Second last paragraph of 10-700 in Appendix B may be of interest to you.

Maybe you have code amendments on these in British California?
Uhhh code 10-700 through 10-708? It's the lack of a code like 10-614(6) that is my argument.
Couldn't find anything for BC, got: "Rules 10-702 to 10-708 serve as a guideline for bonding non-electrical equipment to ground. To protect against loss of bonding, approved lugs are required for a positive connection. Due to the possibility of damage, a bonding conductor no smaller than No. 6 American Wire Gauge (AWG) copper or No. 4 AWG aluminum should be used." for Alberta.
Again, wording very bad. Look at these wires connected to things waves hands. Ok... what are those wires connected to?

Second last paragraph in a informative(non-mandatory)section of the code book... meaning it's not code and not enforceable. But sure, only have my 2018 on me(and CSA digital at that:cautious: Paragraphs are sometimes difficult to identify. Like is this part of the livestock stuff? But then computer floor...). Second last paragraph:

"Conductive materials used for equipotential bonding need not be wires and can take the form of structural steel, bus, metallic framing and support structures, conductive static mats, or the support structure of a computer room floor. Each of these materials, when adequately interconnected, form and effective equipotential plane."

> PROVIDED DATA:
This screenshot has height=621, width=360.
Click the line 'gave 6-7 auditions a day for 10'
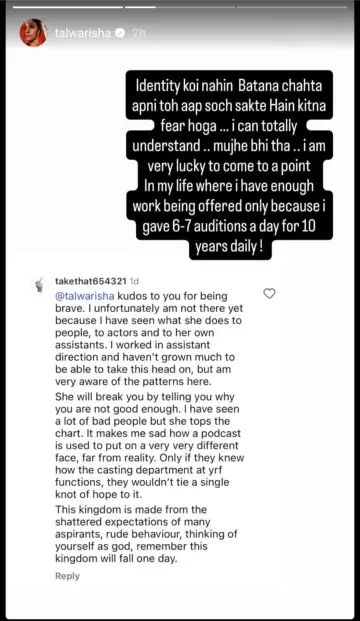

> GOALS:
- A) In the code discussion, what is the smallest aluminum bonding conductor that should be used in Alberta?
- B) Write out the part of the code discussion that begins at the words "Maybe you have" and stops after "is my argument.".
This material comes from a separate source.

> ANSWER LIST:
- A) No. 4 AWG aluminum.

- B)
Maybe you have code amendments on these in British California?
Uhhh code 10-700 through 10-708? It's the lack of a code like 10-614(6) that is my argument.